Stored entries
-=-=-=-=-

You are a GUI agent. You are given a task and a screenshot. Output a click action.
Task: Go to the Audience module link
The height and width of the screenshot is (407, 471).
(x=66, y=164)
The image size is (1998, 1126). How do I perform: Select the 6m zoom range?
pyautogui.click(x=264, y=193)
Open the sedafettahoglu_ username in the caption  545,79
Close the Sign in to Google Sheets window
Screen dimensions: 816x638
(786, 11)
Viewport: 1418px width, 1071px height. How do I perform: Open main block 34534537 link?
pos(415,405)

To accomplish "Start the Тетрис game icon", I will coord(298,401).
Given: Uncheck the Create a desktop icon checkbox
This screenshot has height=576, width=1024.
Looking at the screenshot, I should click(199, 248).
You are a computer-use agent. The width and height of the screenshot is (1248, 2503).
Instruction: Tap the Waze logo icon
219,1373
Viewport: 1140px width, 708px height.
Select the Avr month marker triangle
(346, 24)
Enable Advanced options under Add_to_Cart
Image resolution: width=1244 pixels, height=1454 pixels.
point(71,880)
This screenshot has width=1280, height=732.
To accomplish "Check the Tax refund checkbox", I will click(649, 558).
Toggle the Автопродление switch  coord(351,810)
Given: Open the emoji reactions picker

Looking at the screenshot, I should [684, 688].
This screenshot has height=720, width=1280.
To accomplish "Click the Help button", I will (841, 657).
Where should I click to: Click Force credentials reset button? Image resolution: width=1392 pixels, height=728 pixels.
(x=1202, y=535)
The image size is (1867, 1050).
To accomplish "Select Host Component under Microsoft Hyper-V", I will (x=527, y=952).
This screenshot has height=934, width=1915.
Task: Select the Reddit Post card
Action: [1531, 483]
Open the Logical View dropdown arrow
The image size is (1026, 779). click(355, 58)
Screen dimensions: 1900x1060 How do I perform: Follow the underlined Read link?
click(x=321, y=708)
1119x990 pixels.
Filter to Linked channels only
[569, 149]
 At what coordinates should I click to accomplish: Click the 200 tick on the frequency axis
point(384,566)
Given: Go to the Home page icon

-=-=-=-=-

Rewrite the material starting at the line containing "1119x990 pixels." and ending at its last line, renaming "frequency axis" to "time axis". Leave everything else in those lines unchanged.

## [EXERCISE RESPONSE]
1119x990 pixels.
Filter to Linked channels only
[569, 149]
 At what coordinates should I click to accomplish: Click the 200 tick on the time axis
point(384,566)
Given: Go to the Home page icon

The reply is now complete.